- Exercise details -
Return the lines beginning at the one that contains "Instruction: Open the" and running to the end of the records, exactly and with nothing else. Omit pictures.

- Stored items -

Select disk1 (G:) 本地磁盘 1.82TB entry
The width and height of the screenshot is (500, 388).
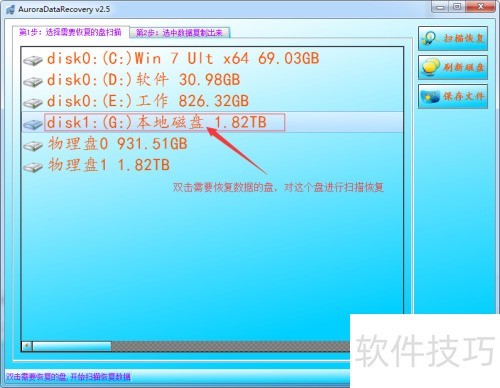165,122
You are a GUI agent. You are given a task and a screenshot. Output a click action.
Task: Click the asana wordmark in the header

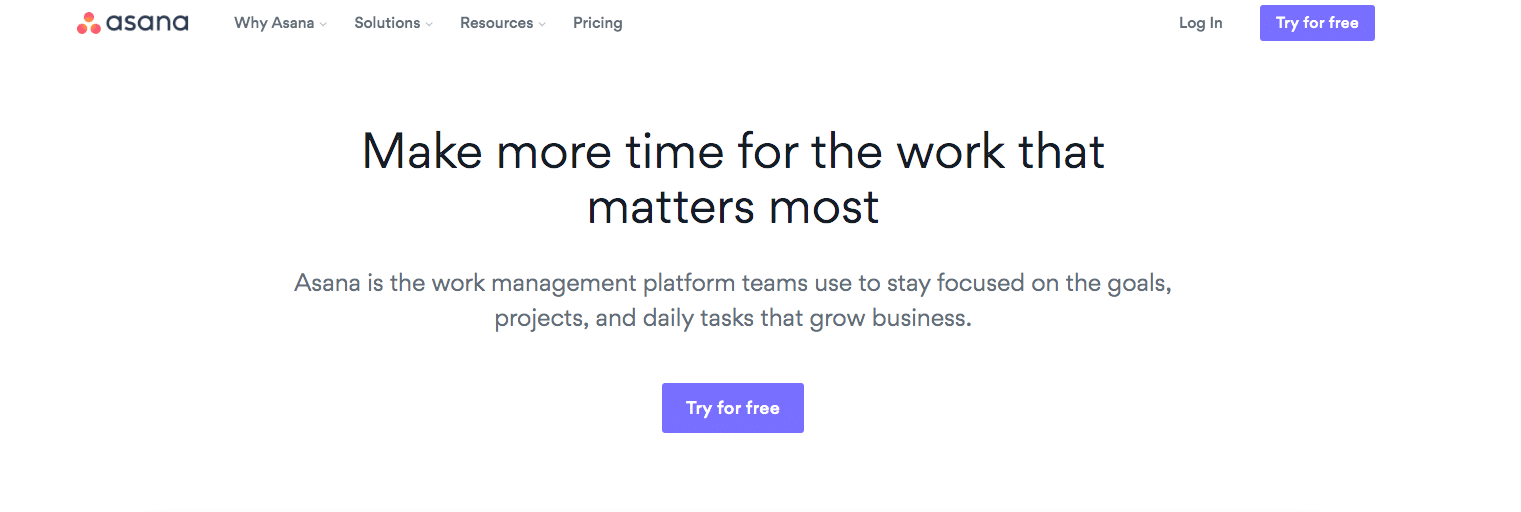(x=146, y=23)
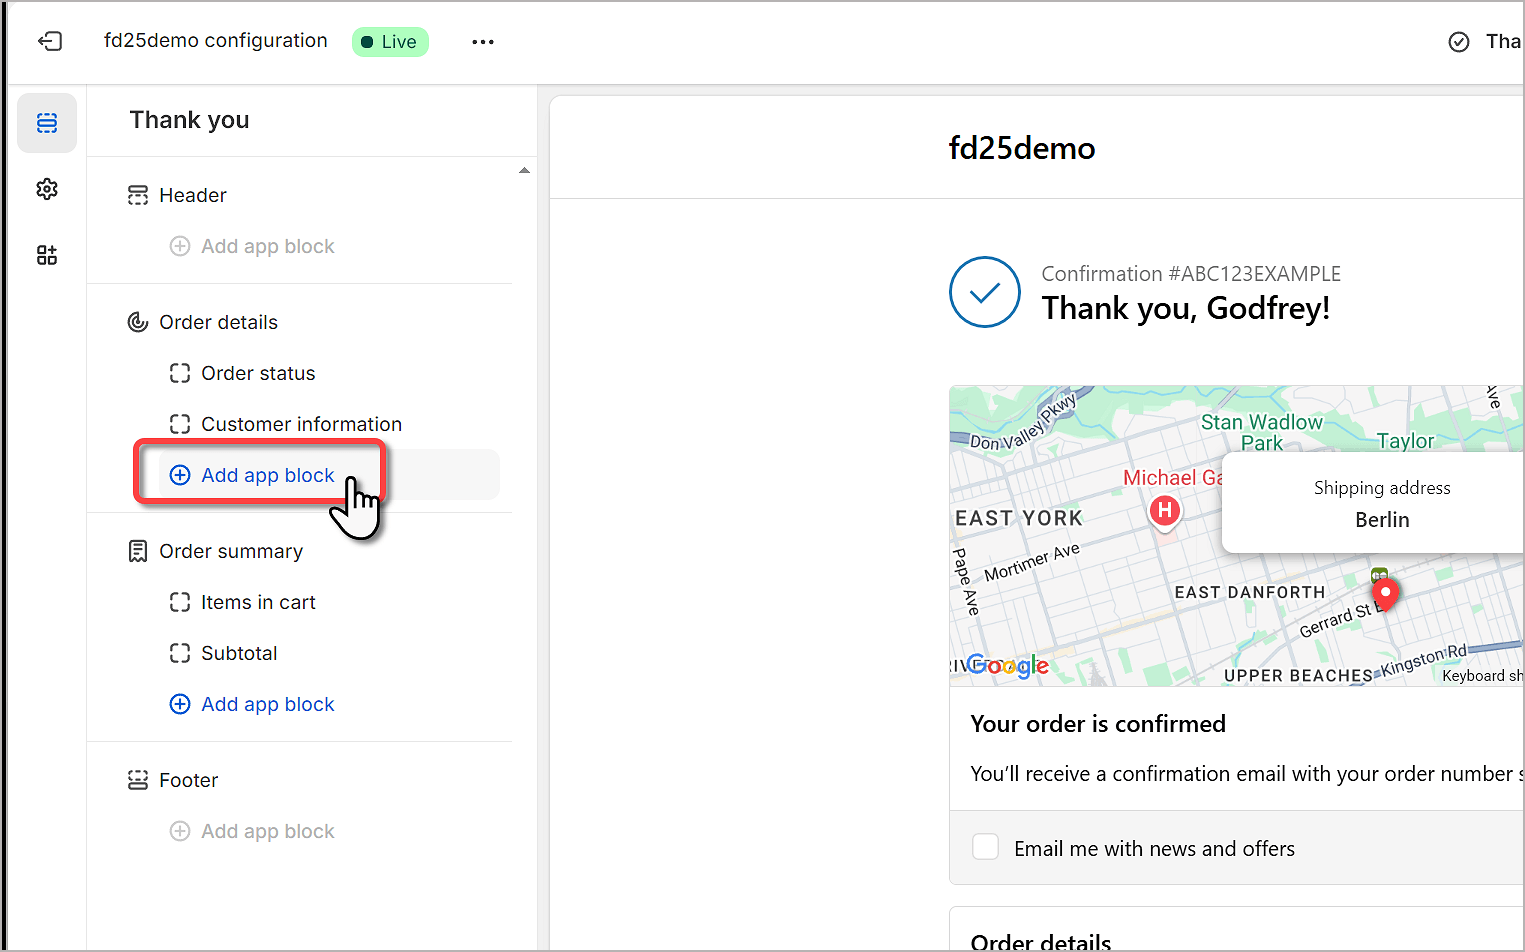The width and height of the screenshot is (1525, 952).
Task: Click the hospital marker on the map
Action: point(1164,511)
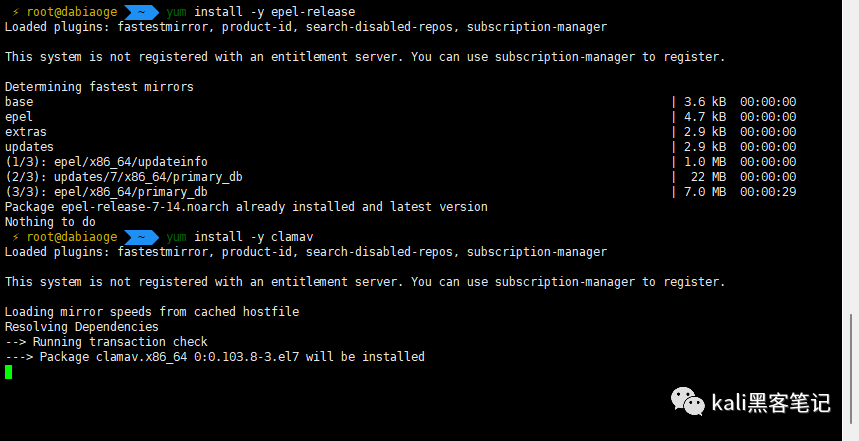
Task: Click the lightning bolt icon on second prompt
Action: tap(16, 237)
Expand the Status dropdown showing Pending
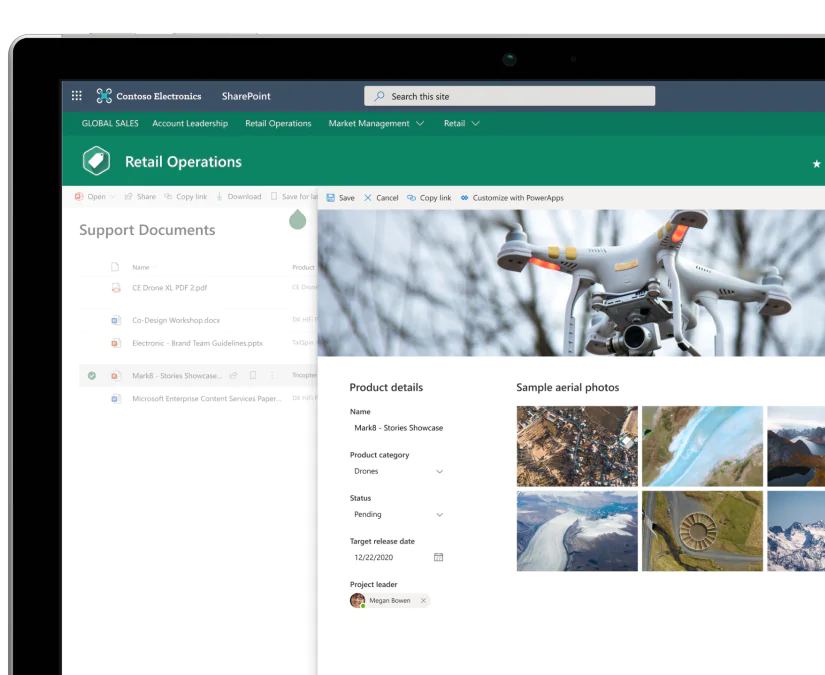Viewport: 825px width, 675px height. click(x=439, y=515)

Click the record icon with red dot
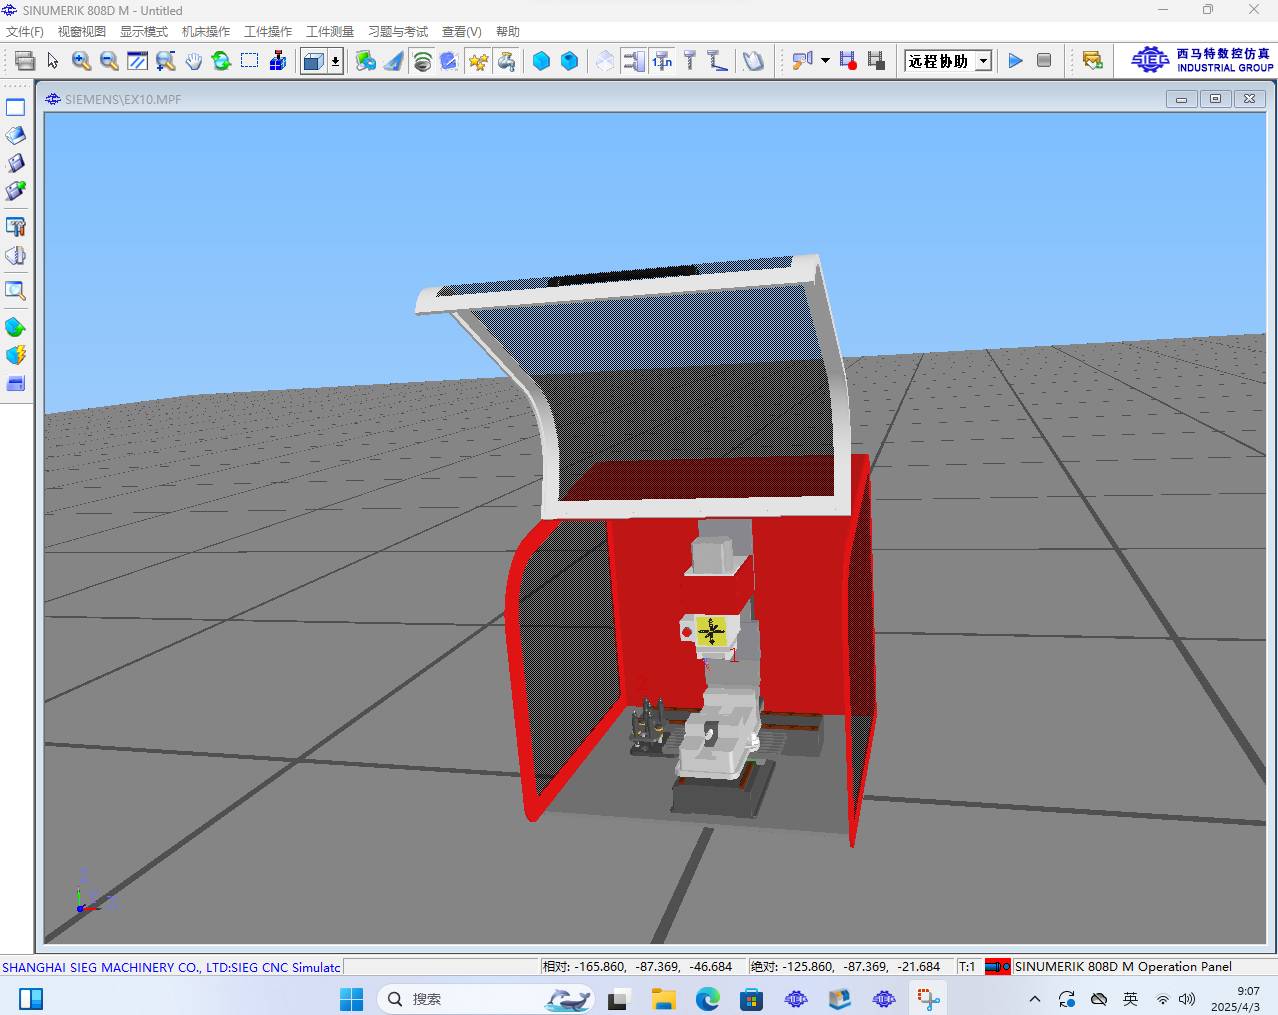point(848,61)
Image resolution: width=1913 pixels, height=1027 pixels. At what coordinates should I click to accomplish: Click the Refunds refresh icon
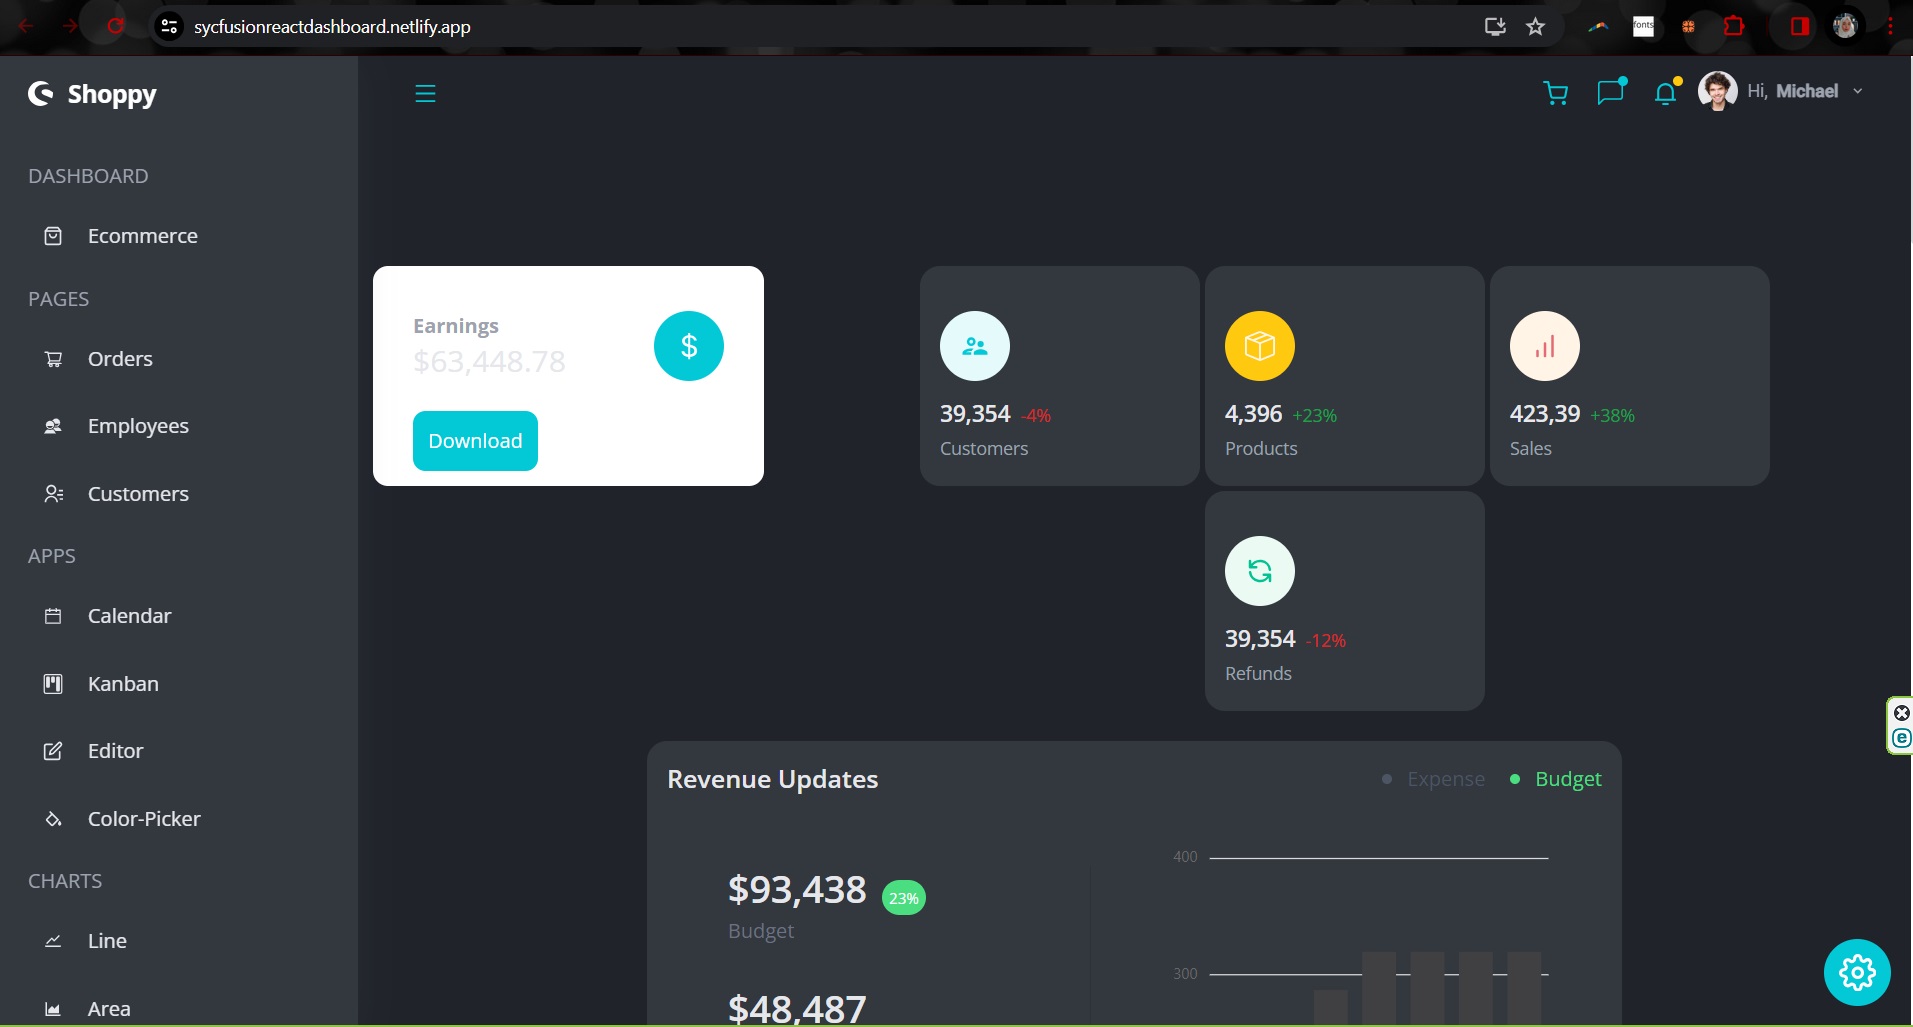(x=1259, y=571)
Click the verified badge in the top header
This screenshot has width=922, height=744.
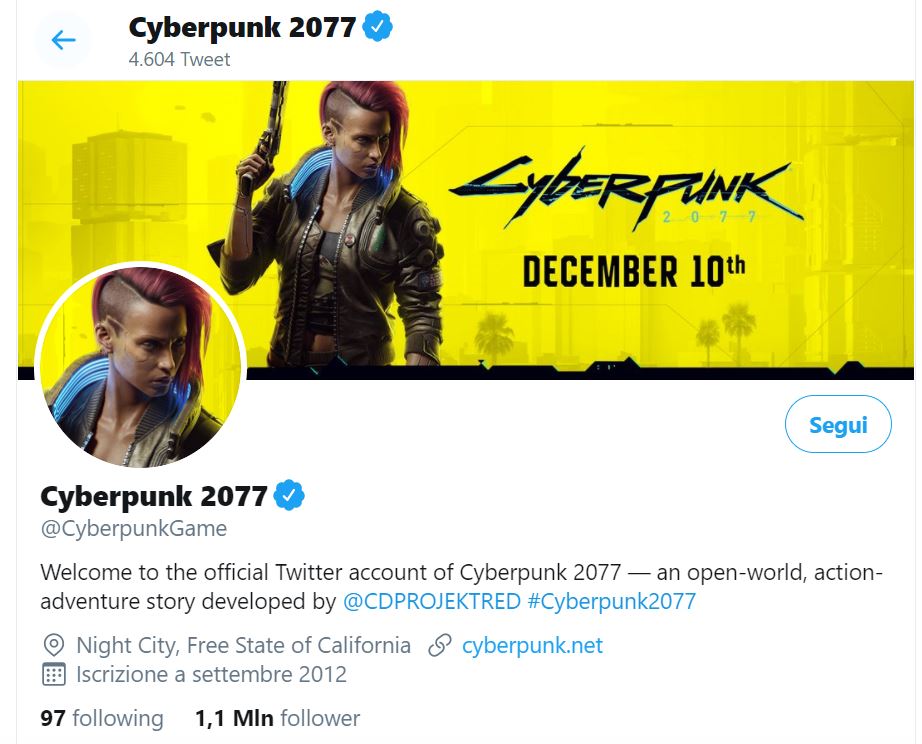[x=377, y=28]
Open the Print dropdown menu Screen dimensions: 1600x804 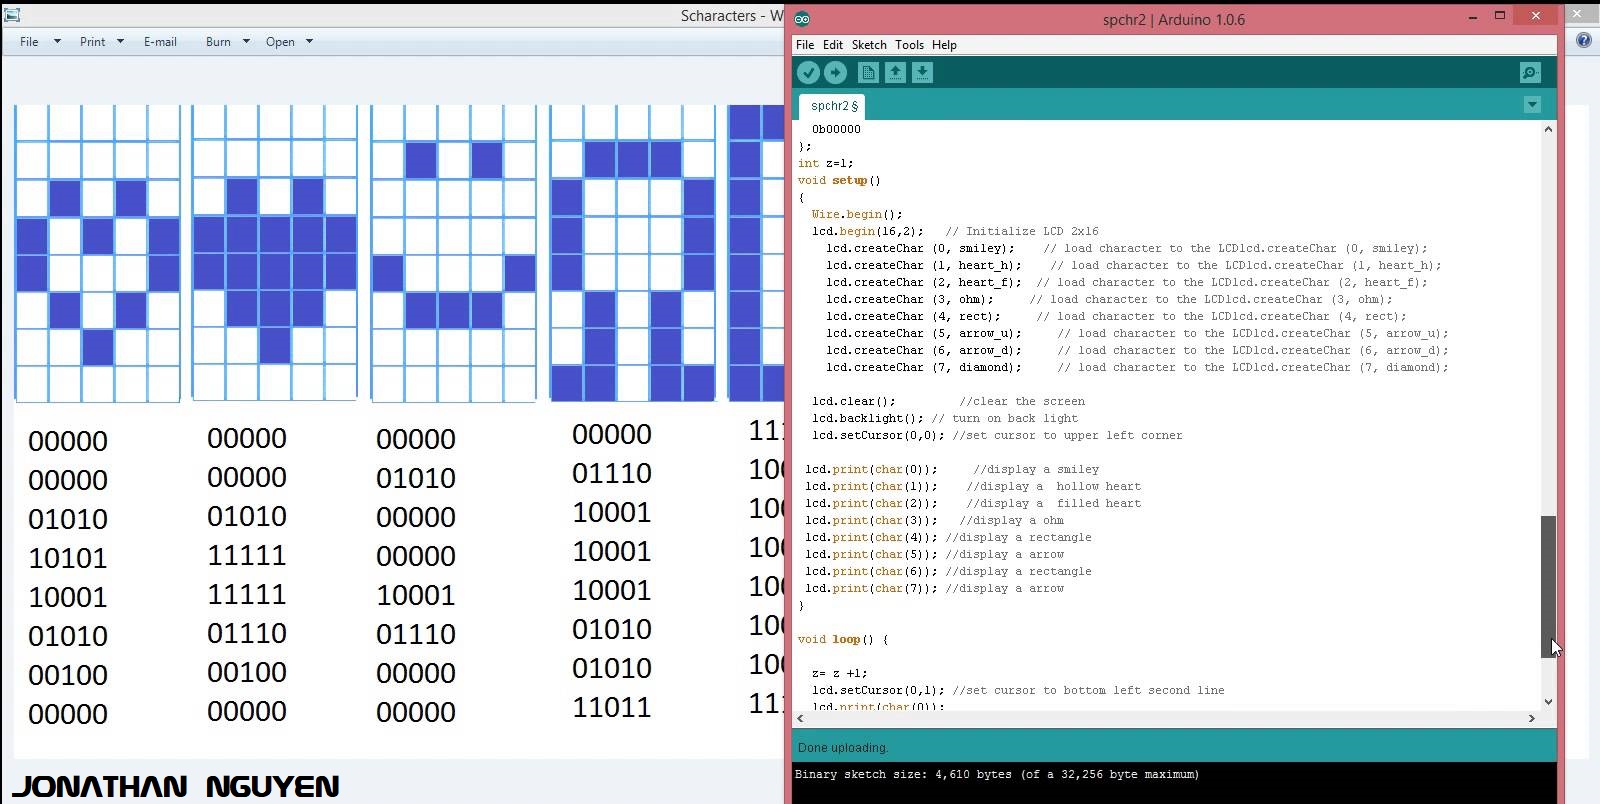click(x=102, y=42)
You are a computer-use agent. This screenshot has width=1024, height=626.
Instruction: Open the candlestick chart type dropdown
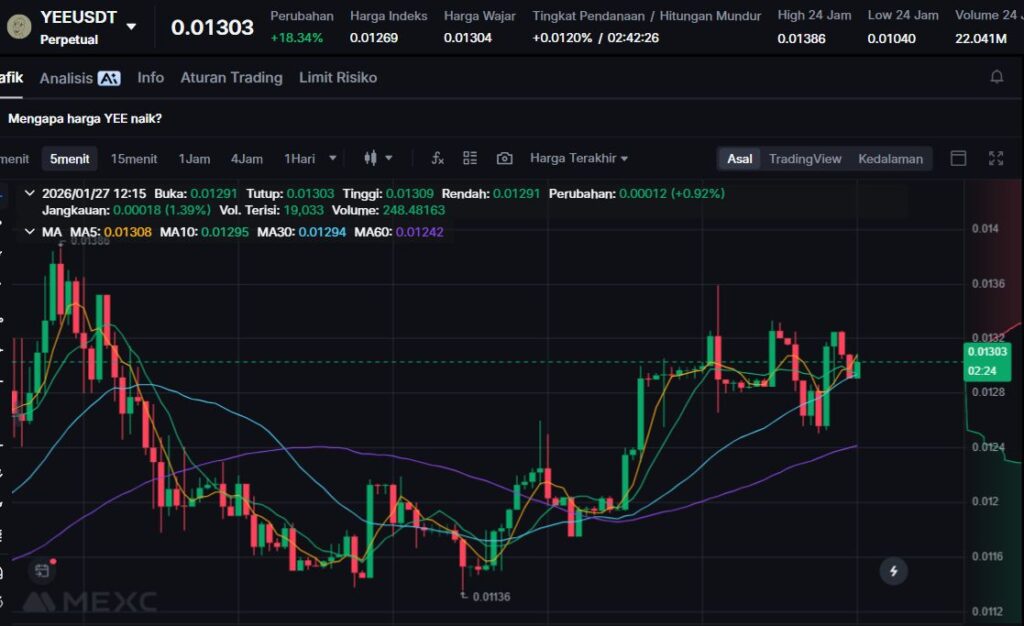[378, 158]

- Answer section -
Instruction: Open the candlestick chart type dropdown
[378, 158]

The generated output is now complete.